Why the Distinction Matters

Strong Acid, Dilute Solution

Dilute sulfuric acid (e.g., a few drops in a liter of water) still produces a strongly acidic solution — pH 2–3 or lower. Even at low concentration, a strong acid fully dissociates, releasing all its hydrogen ions. This solution is significantly more aggressive than the same pH achieved with concentrated vinegar.

Practical consequence: Never assume dilute sulfuric acid is harmless based on its small concentration. It is more reactive per molecule than vinegar at any concentration.

Weak Acid, Concentrated Solution

Concentrated acetic acid (glacial acetic acid — pure, undiluted vinegar essence) is approximately pH 2.5 and causes significant burns. Yet it is still a “weak acid” by the technical definition. Its concentration is so high that even the 1% that dissociates produces a large absolute number of hydrogen ions.

Practical consequence: High-concentration weak acids can be dangerous, even though in dilute form they are benign. Reducing a vinegar solution to a thick concentrate requires care.

Strong Base, Dilute Solution

A dilute sodium hydroxide solution (a small amount of lye in a large bucket of water) is still a strong base — it fully dissociates — but the total number of hydroxide ions per liter is low, so the pH may only be 9–10. This is irritating but not immediately dangerous for brief skin contact.

Practical consequence: Properly diluted lye can be used in less hazardous applications (washing, water softening) while concentrated lye is reserved for saponification.

A Comparison Table

Acid/BaseTypeCommon concentrationTypical pHRisk
Concentrated sulfuric acidStrongHigh<1Extreme — immediate burns
Battery acid (dilute H₂SO₄)StrongModerate1–2Severe — corrosive
Lemon juiceWeakModerate2–3Minimal — safe food acid
Vinegar (5%)WeakLow2.5–3Minimal — safe food acid
Concentrated acetic acidWeakVery high~2.5Moderate — burns on contact
Baking soda solutionWeakLow8–9None — mild skin contact safe
Strong lye solutionStrongHigh13–14Extreme — immediate burns
Dilute lye solutionStrongVery low10–11Moderate — irritant
Ammonia solution (household)WeakLow11Moderate — irritant, fumes

Measuring and Communicating Concentration

Without laboratory glassware, you cannot determine exact concentrations.

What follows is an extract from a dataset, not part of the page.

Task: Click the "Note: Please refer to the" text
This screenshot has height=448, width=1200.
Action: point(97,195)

But you can make useful relative measurements:

By Weight (Simplest Method)

If you made a lye solution by dissolving 1 kg of dry potash in 5 liters of water, you know approximately how much alkali is present per liter. Record this when making solutions and label containers with the recipe.

By pH Testing

pH gives you the hydrogen ion concentration in solution, which reflects both strength and concentration combined. A pH of 12 tells you the combined effect is equivalent to a certain concentration of fully dissociated alkali — useful for practical purposes even without knowing which base you are using.

Density (Float Test)

Denser solutions are generally more concentrated. A wooden float or egg floats higher in denser solutions. The traditional soapmaker’s test for lye strength uses this principle:

  • If an egg floats with a quarter-sized area of shell above the surface, the lye is at approximately soapmaking strength (~25–30% potassium carbonate solution).
  • If the egg sinks, the lye is too dilute.
  • If the egg floats with more than a quarter visible, the lye may be too strong (though this rarely happens with natural wood ash lye).

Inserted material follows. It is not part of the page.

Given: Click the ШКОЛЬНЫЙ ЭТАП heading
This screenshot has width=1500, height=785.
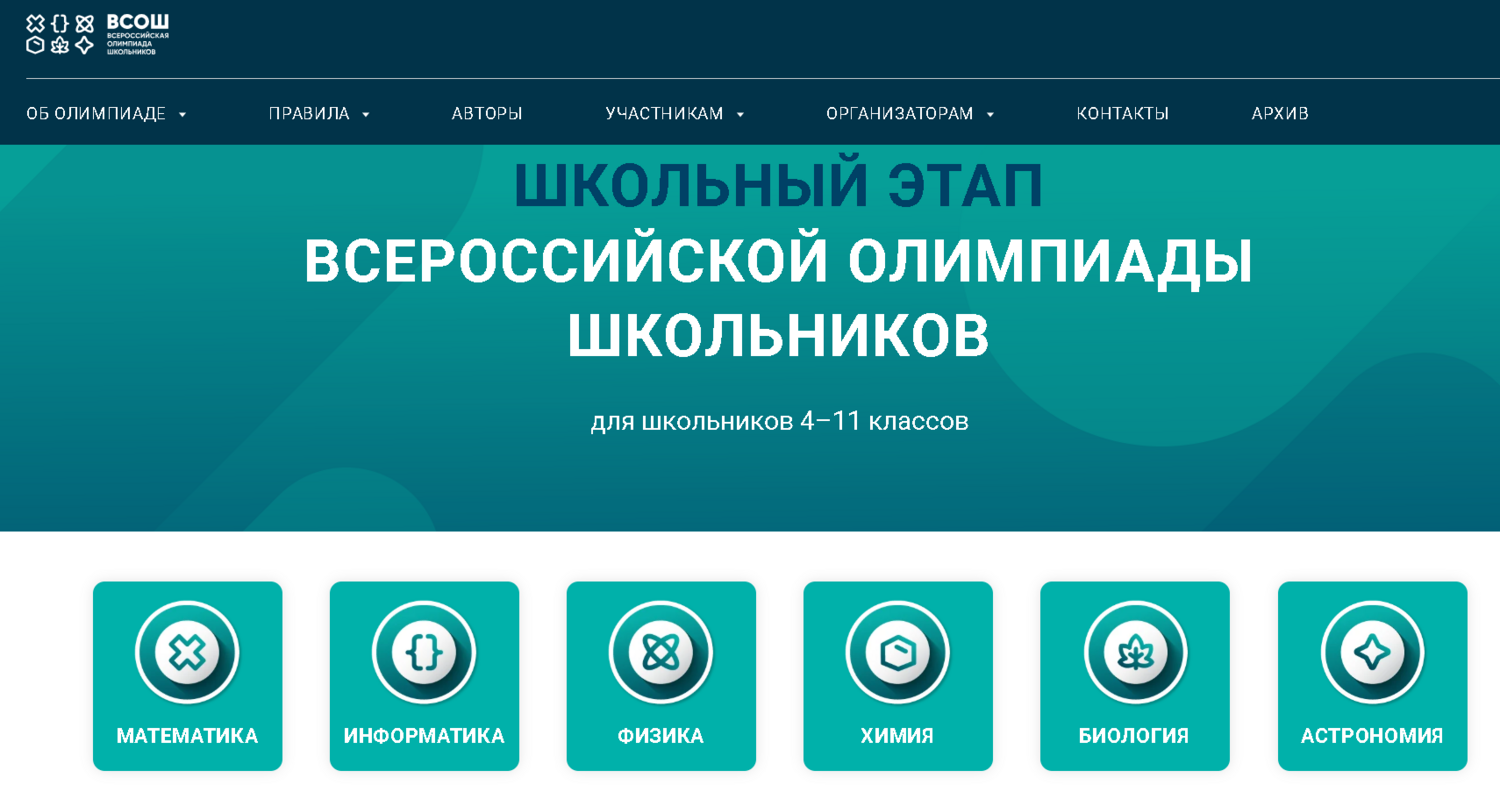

Evaporation and Reconcentration

If a lye solution is too weak for soapmaking, concentrate it by simmering in a pottery vessel until volume reduces. Test with the egg float after each significant reduction. This converts a dilute, weak-effect solution into a concentrated, effective one.

The Neutralization Calculation Concept

When mixing acids and alkalis, you need both strength and concentration to predict the outcome. A highly concentrated weak acid will not necessarily neutralize a strong alkali of equal volume — it depends on the molar amounts involved.

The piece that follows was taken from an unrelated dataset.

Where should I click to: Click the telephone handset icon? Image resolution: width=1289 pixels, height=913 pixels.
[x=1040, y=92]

For practical chemistry without calculations, the safest approach is to:

  1. Add the neutralizing agent in small increments
  2. Test pH after each addition
  3. Watch for the rapid pH swing near the neutral point (a feature of the logarithmic pH scale)
  4. Stop adding when the desired pH is reached

This empirical approach compensates for not knowing exact concentrations by continuously testing the result.